• _Extracted records_:
'''

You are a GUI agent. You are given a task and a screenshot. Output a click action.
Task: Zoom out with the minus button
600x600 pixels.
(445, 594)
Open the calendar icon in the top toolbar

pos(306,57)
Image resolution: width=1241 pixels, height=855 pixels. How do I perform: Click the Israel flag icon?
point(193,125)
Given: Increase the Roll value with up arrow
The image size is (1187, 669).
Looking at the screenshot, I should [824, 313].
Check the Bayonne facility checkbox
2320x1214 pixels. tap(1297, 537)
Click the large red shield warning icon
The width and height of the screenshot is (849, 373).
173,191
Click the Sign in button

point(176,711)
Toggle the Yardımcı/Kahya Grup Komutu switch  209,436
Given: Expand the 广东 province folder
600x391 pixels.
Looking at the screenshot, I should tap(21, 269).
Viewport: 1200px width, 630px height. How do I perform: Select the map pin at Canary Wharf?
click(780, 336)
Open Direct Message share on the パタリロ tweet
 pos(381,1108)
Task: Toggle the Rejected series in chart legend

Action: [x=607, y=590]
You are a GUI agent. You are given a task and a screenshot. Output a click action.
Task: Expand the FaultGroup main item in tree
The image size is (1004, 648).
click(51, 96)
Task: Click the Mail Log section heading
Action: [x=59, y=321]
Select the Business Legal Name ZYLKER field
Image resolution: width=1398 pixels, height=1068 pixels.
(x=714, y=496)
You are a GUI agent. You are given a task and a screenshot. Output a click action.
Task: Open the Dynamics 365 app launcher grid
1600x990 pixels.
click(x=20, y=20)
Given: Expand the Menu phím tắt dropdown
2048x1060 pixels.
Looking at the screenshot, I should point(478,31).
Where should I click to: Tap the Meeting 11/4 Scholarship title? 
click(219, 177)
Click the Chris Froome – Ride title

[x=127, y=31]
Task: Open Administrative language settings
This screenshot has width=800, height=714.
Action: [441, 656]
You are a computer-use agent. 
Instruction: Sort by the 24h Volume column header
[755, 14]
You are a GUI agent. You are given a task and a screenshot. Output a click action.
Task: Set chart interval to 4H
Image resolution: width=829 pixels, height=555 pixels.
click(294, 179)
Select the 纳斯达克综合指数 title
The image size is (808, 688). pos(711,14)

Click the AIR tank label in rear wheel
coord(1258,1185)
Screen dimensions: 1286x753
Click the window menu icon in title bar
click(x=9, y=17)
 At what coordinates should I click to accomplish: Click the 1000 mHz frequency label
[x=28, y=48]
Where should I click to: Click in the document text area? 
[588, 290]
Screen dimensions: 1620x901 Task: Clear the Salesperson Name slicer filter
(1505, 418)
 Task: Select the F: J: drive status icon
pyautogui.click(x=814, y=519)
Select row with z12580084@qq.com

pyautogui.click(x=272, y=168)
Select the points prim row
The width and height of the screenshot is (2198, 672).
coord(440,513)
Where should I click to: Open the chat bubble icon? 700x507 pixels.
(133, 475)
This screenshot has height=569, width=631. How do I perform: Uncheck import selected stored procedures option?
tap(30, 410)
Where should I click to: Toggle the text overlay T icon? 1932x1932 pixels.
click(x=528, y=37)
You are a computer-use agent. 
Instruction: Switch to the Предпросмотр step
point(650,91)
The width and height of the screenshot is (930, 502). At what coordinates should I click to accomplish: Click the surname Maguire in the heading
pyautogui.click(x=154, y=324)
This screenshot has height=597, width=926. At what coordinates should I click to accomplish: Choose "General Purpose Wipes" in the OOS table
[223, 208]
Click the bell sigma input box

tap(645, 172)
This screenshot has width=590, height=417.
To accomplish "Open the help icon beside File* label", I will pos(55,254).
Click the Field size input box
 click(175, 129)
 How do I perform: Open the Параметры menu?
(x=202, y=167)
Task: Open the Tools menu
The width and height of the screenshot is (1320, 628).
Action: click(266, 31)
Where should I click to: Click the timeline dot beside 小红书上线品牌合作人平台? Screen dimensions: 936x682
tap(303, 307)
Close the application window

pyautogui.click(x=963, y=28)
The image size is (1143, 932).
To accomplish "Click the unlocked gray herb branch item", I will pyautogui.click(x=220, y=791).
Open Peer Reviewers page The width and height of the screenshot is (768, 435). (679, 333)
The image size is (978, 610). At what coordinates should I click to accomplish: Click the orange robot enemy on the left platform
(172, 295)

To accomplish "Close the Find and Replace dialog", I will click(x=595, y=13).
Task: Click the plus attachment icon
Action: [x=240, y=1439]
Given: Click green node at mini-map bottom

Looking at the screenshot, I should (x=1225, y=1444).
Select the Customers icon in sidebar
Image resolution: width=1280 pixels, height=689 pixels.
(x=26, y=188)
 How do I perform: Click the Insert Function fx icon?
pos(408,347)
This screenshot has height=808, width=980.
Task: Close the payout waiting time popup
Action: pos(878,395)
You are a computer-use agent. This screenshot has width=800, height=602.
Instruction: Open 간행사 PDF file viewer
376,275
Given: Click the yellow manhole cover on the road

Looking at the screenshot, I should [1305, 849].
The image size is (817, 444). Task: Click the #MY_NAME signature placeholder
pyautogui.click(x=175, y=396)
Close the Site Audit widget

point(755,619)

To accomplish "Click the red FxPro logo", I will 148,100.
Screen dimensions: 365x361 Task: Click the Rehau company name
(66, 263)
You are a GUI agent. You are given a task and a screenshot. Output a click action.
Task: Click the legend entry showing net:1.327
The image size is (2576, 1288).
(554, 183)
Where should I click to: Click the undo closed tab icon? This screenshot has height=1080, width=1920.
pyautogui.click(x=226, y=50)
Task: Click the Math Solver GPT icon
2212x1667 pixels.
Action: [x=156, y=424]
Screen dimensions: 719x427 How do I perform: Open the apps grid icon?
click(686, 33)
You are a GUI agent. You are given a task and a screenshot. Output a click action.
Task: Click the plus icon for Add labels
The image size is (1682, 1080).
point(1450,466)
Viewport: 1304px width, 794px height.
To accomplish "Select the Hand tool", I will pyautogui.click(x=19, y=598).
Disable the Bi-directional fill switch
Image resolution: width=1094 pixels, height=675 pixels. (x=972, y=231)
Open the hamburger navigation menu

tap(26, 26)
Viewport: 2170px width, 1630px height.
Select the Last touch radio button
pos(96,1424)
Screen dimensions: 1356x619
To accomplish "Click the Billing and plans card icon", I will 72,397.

'''

• _Exercise_: Present the rows above as a numbered list and leave out the blank lines.

• _Answer below_:
1. You are a GUI agent. You are given a task and a screenshot. Output a click action.
2. Task: Zoom out with the minus button
3. 600x600 pixels.
4. (445, 594)
5. Open the calendar icon in the top toolbar
6. pos(306,57)
7. Image resolution: width=1241 pixels, height=855 pixels. How do I perform: Click the Israel flag icon?
8. point(193,125)
9. Given: Increase the Roll value with up arrow
10. The image size is (1187, 669).
11. Looking at the screenshot, I should [824, 313].
12. Check the Bayonne facility checkbox
13. 2320x1214 pixels. tap(1297, 537)
14. Click the large red shield warning icon
15. The width and height of the screenshot is (849, 373).
16. 173,191
17. Click the Sign in button
18. point(176,711)
19. Toggle the Yardımcı/Kahya Grup Komutu switch  209,436
20. Given: Expand the 广东 province folder
21. 600x391 pixels.
22. Looking at the screenshot, I should tap(21, 269).
23. Viewport: 1200px width, 630px height. How do I perform: Select the map pin at Canary Wharf?
24. click(780, 336)
25. Open Direct Message share on the パタリロ tweet
26.  pos(381,1108)
27. Task: Toggle the Rejected series in chart legend
28. Action: [x=607, y=590]
29. You are a GUI agent. You are given a task and a screenshot. Output a click action.
30. Task: Expand the FaultGroup main item in tree
31. The image size is (1004, 648).
32. click(51, 96)
33. Task: Click the Mail Log section heading
34. Action: [x=59, y=321]
35. Select the Business Legal Name ZYLKER field
36. Image resolution: width=1398 pixels, height=1068 pixels.
37. (x=714, y=496)
38. You are a GUI agent. You are given a task and a screenshot. Output a click action.
39. Task: Open the Dynamics 365 app launcher grid
40. 1600x990 pixels.
41. click(x=20, y=20)
42. Given: Expand the Menu phím tắt dropdown
43. 2048x1060 pixels.
44. Looking at the screenshot, I should point(478,31).
45. Where should I click to: Tap the Meeting 11/4 Scholarship title? 
46. click(219, 177)
47. Click the Chris Froome – Ride title
48. [x=127, y=31]
49. Task: Open Administrative language settings
50. This screenshot has width=800, height=714.
51. Action: [441, 656]
52. You are a computer-use agent. 
53. Instruction: Sort by the 24h Volume column header
54. [755, 14]
55. You are a GUI agent. You are given a task and a screenshot. Output a click action.
56. Task: Set chart interval to 4H
57. Image resolution: width=829 pixels, height=555 pixels.
58. click(294, 179)
59. Select the 纳斯达克综合指数 title
60. The image size is (808, 688). pos(711,14)
61. Click the AIR tank label in rear wheel
62. coord(1258,1185)
63. Screen dimensions: 1286x753
64. Click the window menu icon in title bar
65. click(x=9, y=17)
66.  At what coordinates should I click to accomplish: Click the 1000 mHz frequency label
67. [x=28, y=48]
68. Where should I click to: Click in the document text area? 
69. [588, 290]
70. Screen dimensions: 1620x901 Task: Clear the Salesperson Name slicer filter
71. (1505, 418)
72.  Task: Select the F: J: drive status icon
73. pyautogui.click(x=814, y=519)
74. Select row with z12580084@qq.com
75. pyautogui.click(x=272, y=168)
76. Select the points prim row
77. The width and height of the screenshot is (2198, 672).
78. coord(440,513)
79. Where should I click to: Open the chat bubble icon? 700x507 pixels.
80. (133, 475)
81. This screenshot has height=569, width=631. How do I perform: Uncheck import selected stored procedures option?
82. tap(30, 410)
83. Where should I click to: Toggle the text overlay T icon? 1932x1932 pixels.
84. click(x=528, y=37)
85. You are a computer-use agent. 
86. Instruction: Switch to the Предпросмотр step
87. point(650,91)
88. The width and height of the screenshot is (930, 502). At what coordinates should I click to accomplish: Click the surname Maguire in the heading
89. pyautogui.click(x=154, y=324)
90. This screenshot has height=597, width=926. At what coordinates should I click to accomplish: Choose "General Purpose Wipes" in the OOS table
91. [223, 208]
92. Click the bell sigma input box
93. tap(645, 172)
94. This screenshot has width=590, height=417.
95. To accomplish "Open the help icon beside File* label", I will pos(55,254).
96. Click the Field size input box
97.  click(175, 129)
98.  How do I perform: Open the Параметры menu?
99. (x=202, y=167)
100. Task: Open the Tools menu
101. The width and height of the screenshot is (1320, 628).
102. Action: click(266, 31)
103. Where should I click to: Click the timeline dot beside 小红书上线品牌合作人平台? Screen dimensions: 936x682
104. tap(303, 307)
105. Close the application window
106. pyautogui.click(x=963, y=28)
107. The image size is (1143, 932).
108. To accomplish "Click the unlocked gray herb branch item", I will pyautogui.click(x=220, y=791).
109. Open Peer Reviewers page The width and height of the screenshot is (768, 435). (679, 333)
110. The image size is (978, 610). At what coordinates should I click to accomplish: Click the orange robot enemy on the left platform
111. (172, 295)
112. To accomplish "Close the Find and Replace dialog", I will click(x=595, y=13).
113. Task: Click the plus attachment icon
114. Action: [x=240, y=1439]
115. Given: Click green node at mini-map bottom
116. Looking at the screenshot, I should (x=1225, y=1444).
117. Select the Customers icon in sidebar
118. Image resolution: width=1280 pixels, height=689 pixels.
119. (x=26, y=188)
120.  How do I perform: Click the Insert Function fx icon?
121. pos(408,347)
122. This screenshot has height=808, width=980.
123. Task: Close the payout waiting time popup
124. Action: pos(878,395)
125. You are a computer-use agent. This screenshot has width=800, height=602.
126. Instruction: Open 간행사 PDF file viewer
127. 376,275
128. Given: Click the yellow manhole cover on the road
129. Looking at the screenshot, I should [1305, 849].
130. The image size is (817, 444). Task: Click the #MY_NAME signature placeholder
131. pyautogui.click(x=175, y=396)
132. Close the Site Audit widget
133. point(755,619)
134. To accomplish "Click the red FxPro logo", I will 148,100.
135. Screen dimensions: 365x361 Task: Click the Rehau company name
136. (66, 263)
137. You are a GUI agent. You are given a task and a screenshot. Output a click action.
138. Task: Click the legend entry showing net:1.327
139. The image size is (2576, 1288).
140. (554, 183)
141. Where should I click to: Click the undo closed tab icon? This screenshot has height=1080, width=1920.
142. pyautogui.click(x=226, y=50)
143. Task: Click the Math Solver GPT icon
144. 2212x1667 pixels.
145. Action: [x=156, y=424]
146. Screen dimensions: 719x427 How do I perform: Open the apps grid icon?
147. click(686, 33)
148. You are a GUI agent. You are given a task and a screenshot. Output a click action.
149. Task: Click the plus icon for Add labels
150. The image size is (1682, 1080).
151. point(1450,466)
152. Viewport: 1304px width, 794px height.
153. To accomplish "Select the Hand tool", I will pyautogui.click(x=19, y=598).
154. Disable the Bi-directional fill switch
155. Image resolution: width=1094 pixels, height=675 pixels. (x=972, y=231)
156. Open the hamburger navigation menu
157. tap(26, 26)
158. Viewport: 2170px width, 1630px height.
159. Select the Last touch radio button
160. pos(96,1424)
161. Screen dimensions: 1356x619
162. To accomplish "Click the Billing and plans card icon", I will 72,397.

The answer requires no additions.